(Aim of the task): Could you rewrite these lines as a numbered list, omitting any blank lines?

Data listing
————————

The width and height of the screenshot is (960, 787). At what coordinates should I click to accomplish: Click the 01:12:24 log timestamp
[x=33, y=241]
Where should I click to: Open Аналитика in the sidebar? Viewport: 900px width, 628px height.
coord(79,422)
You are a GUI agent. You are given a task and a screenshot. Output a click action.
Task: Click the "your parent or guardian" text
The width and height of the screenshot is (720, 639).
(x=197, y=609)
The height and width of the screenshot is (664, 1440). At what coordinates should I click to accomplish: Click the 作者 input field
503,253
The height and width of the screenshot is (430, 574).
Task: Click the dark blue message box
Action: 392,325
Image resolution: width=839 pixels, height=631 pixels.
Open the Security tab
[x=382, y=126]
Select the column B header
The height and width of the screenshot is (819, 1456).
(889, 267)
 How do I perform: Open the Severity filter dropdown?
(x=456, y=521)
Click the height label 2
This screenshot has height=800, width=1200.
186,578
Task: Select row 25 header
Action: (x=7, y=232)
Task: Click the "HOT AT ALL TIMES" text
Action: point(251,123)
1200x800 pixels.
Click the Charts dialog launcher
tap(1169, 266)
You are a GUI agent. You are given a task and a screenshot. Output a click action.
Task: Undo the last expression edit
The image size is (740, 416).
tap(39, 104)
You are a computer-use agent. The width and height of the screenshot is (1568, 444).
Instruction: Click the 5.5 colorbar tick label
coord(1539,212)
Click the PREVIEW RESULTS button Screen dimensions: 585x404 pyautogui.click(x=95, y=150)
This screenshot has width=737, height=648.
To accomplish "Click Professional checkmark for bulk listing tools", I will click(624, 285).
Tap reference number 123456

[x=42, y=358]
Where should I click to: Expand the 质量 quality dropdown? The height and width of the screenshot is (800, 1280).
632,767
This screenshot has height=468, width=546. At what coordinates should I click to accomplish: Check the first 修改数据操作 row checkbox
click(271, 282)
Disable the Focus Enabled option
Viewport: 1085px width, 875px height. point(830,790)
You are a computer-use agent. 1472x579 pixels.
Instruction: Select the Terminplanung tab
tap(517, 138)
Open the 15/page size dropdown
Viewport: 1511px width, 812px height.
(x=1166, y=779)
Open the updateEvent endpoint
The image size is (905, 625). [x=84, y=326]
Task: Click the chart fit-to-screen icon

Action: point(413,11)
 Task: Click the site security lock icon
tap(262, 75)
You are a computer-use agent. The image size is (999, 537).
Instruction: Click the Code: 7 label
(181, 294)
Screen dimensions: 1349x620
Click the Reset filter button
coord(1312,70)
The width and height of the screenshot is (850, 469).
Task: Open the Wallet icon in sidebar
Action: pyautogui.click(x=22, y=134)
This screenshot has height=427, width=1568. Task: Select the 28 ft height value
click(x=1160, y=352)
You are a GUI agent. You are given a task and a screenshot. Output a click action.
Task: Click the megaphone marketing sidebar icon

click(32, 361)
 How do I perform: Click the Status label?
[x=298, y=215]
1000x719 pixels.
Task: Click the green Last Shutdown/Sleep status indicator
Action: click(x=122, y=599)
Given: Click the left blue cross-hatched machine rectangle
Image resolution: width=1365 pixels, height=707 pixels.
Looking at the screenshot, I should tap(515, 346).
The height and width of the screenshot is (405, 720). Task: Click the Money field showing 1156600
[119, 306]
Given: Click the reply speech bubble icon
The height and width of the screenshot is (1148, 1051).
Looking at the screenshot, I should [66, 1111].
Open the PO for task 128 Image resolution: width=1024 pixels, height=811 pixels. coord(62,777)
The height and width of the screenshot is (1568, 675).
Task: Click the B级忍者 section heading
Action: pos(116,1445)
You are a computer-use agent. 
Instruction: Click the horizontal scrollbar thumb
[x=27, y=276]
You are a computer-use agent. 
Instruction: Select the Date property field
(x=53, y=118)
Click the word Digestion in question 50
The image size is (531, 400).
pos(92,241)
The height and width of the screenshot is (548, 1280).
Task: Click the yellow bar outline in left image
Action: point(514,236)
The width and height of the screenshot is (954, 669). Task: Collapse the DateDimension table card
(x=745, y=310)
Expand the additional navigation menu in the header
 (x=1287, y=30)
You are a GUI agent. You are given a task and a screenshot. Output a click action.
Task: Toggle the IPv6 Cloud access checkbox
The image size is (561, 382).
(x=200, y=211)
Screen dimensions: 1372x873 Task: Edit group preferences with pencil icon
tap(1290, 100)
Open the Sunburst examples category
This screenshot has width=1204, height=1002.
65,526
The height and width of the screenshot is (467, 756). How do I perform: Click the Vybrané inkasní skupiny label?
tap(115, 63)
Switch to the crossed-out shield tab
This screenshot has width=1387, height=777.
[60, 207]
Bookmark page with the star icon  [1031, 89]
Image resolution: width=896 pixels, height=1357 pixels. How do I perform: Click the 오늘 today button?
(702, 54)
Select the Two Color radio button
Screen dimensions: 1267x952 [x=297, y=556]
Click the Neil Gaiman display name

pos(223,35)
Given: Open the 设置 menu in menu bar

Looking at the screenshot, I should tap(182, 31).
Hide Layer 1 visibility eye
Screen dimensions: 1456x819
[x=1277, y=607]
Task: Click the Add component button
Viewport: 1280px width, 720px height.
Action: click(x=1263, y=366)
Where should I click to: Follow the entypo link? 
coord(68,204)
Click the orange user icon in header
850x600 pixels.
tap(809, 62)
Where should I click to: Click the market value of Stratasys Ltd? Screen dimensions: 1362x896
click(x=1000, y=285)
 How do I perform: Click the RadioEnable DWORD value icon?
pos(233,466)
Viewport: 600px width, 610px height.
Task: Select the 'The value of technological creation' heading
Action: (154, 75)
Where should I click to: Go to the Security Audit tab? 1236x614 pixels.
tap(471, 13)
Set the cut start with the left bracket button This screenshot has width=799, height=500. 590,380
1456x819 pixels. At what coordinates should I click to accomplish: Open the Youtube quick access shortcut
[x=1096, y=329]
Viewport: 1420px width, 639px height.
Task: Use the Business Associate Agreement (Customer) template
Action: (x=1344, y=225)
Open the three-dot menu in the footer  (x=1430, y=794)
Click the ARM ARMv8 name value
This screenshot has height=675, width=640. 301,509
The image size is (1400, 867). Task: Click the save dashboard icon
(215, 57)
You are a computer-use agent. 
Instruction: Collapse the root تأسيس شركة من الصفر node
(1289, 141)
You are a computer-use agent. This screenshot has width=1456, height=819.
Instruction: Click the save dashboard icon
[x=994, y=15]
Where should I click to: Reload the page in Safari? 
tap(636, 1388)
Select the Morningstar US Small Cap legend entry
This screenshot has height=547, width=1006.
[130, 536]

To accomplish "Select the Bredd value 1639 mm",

————————

(Solution for this task):
1. The width and height of the screenshot is (960, 787). At what coordinates should I click to accomplish: Click the 01:12:24 log timestamp
2. [x=33, y=241]
3. Where should I click to: Open Аналитика in the sidebar? Viewport: 900px width, 628px height.
4. coord(79,422)
5. You are a GUI agent. You are given a task and a screenshot. Output a click action.
6. Task: Click the "your parent or guardian" text
7. The width and height of the screenshot is (720, 639).
8. (x=197, y=609)
9. The height and width of the screenshot is (664, 1440). At what coordinates should I click to accomplish: Click the 作者 input field
10. 503,253
11. The height and width of the screenshot is (430, 574).
12. Task: Click the dark blue message box
13. Action: 392,325
14. Image resolution: width=839 pixels, height=631 pixels.
15. Open the Security tab
16. [x=382, y=126]
17. Select the column B header
18. The height and width of the screenshot is (819, 1456).
19. (889, 267)
20.  How do I perform: Open the Severity filter dropdown?
21. (x=456, y=521)
22. Click the height label 2
23. This screenshot has height=800, width=1200.
24. 186,578
25. Task: Select row 25 header
26. Action: (x=7, y=232)
27. Task: Click the "HOT AT ALL TIMES" text
28. Action: point(251,123)
29. 1200x800 pixels.
30. Click the Charts dialog launcher
31. tap(1169, 266)
32. You are a GUI agent. You are given a task and a screenshot. Output a click action.
33. Task: Undo the last expression edit
34. The image size is (740, 416).
35. tap(39, 104)
36. You are a computer-use agent. The width and height of the screenshot is (1568, 444).
37. Instruction: Click the 5.5 colorbar tick label
38. coord(1539,212)
39. Click the PREVIEW RESULTS button Screen dimensions: 585x404 pyautogui.click(x=95, y=150)
40. This screenshot has width=737, height=648.
41. To accomplish "Click Professional checkmark for bulk listing tools", I will click(624, 285).
42. Tap reference number 123456
43. [x=42, y=358]
44. Where should I click to: Expand the 质量 quality dropdown? The height and width of the screenshot is (800, 1280).
45. 632,767
46. This screenshot has height=468, width=546. At what coordinates should I click to accomplish: Check the first 修改数据操作 row checkbox
47. click(271, 282)
48. Disable the Focus Enabled option
49. Viewport: 1085px width, 875px height. point(830,790)
50. You are a computer-use agent. 1472x579 pixels.
51. Instruction: Select the Terminplanung tab
52. tap(517, 138)
53. Open the 15/page size dropdown
54. Viewport: 1511px width, 812px height.
55. (x=1166, y=779)
56. Open the updateEvent endpoint
57. The image size is (905, 625). [x=84, y=326]
58. Task: Click the chart fit-to-screen icon
59. Action: point(413,11)
60.  Task: Click the site security lock icon
61. tap(262, 75)
62. You are a computer-use agent. The image size is (999, 537).
63. Instruction: Click the Code: 7 label
64. (181, 294)
65. Screen dimensions: 1349x620
66. Click the Reset filter button
67. coord(1312,70)
68. The width and height of the screenshot is (850, 469).
69. Task: Open the Wallet icon in sidebar
70. Action: pyautogui.click(x=22, y=134)
71. This screenshot has height=427, width=1568. Task: Select the 28 ft height value
72. click(x=1160, y=352)
73. You are a GUI agent. You are given a task and a screenshot. Output a click action.
74. Task: Click the megaphone marketing sidebar icon
75. click(32, 361)
76.  How do I perform: Click the Status label?
77. [x=298, y=215]
78. 1000x719 pixels.
79. Task: Click the green Last Shutdown/Sleep status indicator
80. Action: click(x=122, y=599)
81. Given: Click the left blue cross-hatched machine rectangle
82. Image resolution: width=1365 pixels, height=707 pixels.
83. Looking at the screenshot, I should tap(515, 346).
84. The height and width of the screenshot is (405, 720). Task: Click the Money field showing 1156600
85. [119, 306]
86. Given: Click the reply speech bubble icon
87. The height and width of the screenshot is (1148, 1051).
88. Looking at the screenshot, I should [66, 1111].
89. Open the PO for task 128 Image resolution: width=1024 pixels, height=811 pixels. coord(62,777)
90. The height and width of the screenshot is (1568, 675).
91. Task: Click the B级忍者 section heading
92. Action: pos(116,1445)
93. You are a computer-use agent. 
94. Instruction: Click the horizontal scrollbar thumb
95. [x=27, y=276]
96. You are a computer-use agent. 
97. Instruction: Select the Date property field
98. (x=53, y=118)
99. Click the word Digestion in question 50
100. The image size is (531, 400).
101. pos(92,241)
102. The height and width of the screenshot is (548, 1280).
103. Task: Click the yellow bar outline in left image
104. Action: point(514,236)
105. The width and height of the screenshot is (954, 669). Task: Collapse the DateDimension table card
106. (x=745, y=310)
107. Expand the additional navigation menu in the header
108.  (x=1287, y=30)
109. You are a GUI agent. You are given a task and a screenshot. Output a click action.
110. Task: Toggle the IPv6 Cloud access checkbox
111. The image size is (561, 382).
112. (x=200, y=211)
113. Screen dimensions: 1372x873 Task: Edit group preferences with pencil icon
114. tap(1290, 100)
115. Open the Sunburst examples category
116. This screenshot has width=1204, height=1002.
117. 65,526
118. The height and width of the screenshot is (467, 756). How do I perform: Click the Vybrané inkasní skupiny label?
119. tap(115, 63)
120. Switch to the crossed-out shield tab
121. This screenshot has width=1387, height=777.
122. [60, 207]
123. Bookmark page with the star icon  [1031, 89]
124. Image resolution: width=896 pixels, height=1357 pixels. How do I perform: Click the 오늘 today button?
125. (702, 54)
126. Select the Two Color radio button
127. Screen dimensions: 1267x952 [x=297, y=556]
128. Click the Neil Gaiman display name
129. pos(223,35)
130. Given: Open the 设置 menu in menu bar
131. Looking at the screenshot, I should tap(182, 31).
132. Hide Layer 1 visibility eye
133. Screen dimensions: 1456x819
134. [x=1277, y=607]
135. Task: Click the Add component button
136. Viewport: 1280px width, 720px height.
137. Action: click(x=1263, y=366)
138. Where should I click to: Follow the entypo link? 
139. coord(68,204)
140. Click the orange user icon in header
141. 850x600 pixels.
142. tap(809, 62)
143. Where should I click to: Click the market value of Stratasys Ltd? Screen dimensions: 1362x896
144. click(x=1000, y=285)
145.  How do I perform: Click the RadioEnable DWORD value icon?
146. pos(233,466)
147. Viewport: 600px width, 610px height.
148. Task: Select the 'The value of technological creation' heading
149. Action: (154, 75)
150. Where should I click to: Go to the Security Audit tab? 1236x614 pixels.
151. tap(471, 13)
152. Set the cut start with the left bracket button This screenshot has width=799, height=500. 590,380
153. 1456x819 pixels. At what coordinates should I click to accomplish: Open the Youtube quick access shortcut
154. [x=1096, y=329]
155. Viewport: 1420px width, 639px height.
156. Task: Use the Business Associate Agreement (Customer) template
157. Action: (x=1344, y=225)
158. Open the three-dot menu in the footer  (x=1430, y=794)
159. Click the ARM ARMv8 name value
160. This screenshot has height=675, width=640. 301,509
161. The image size is (1400, 867). Task: Click the save dashboard icon
162. (215, 57)
163. You are a computer-use agent. 
164. Instruction: Collapse the root تأسيس شركة من الصفر node
165. (1289, 141)
166. You are a computer-use agent. This screenshot has width=1456, height=819.
167. Instruction: Click the save dashboard icon
168. [x=994, y=15]
169. Where should I click to: Reload the page in Safari? 
170. tap(636, 1388)
171. Select the Morningstar US Small Cap legend entry
172. This screenshot has height=547, width=1006.
173. [130, 536]
174. To accomplish "Select the Bredd value 1639 mm",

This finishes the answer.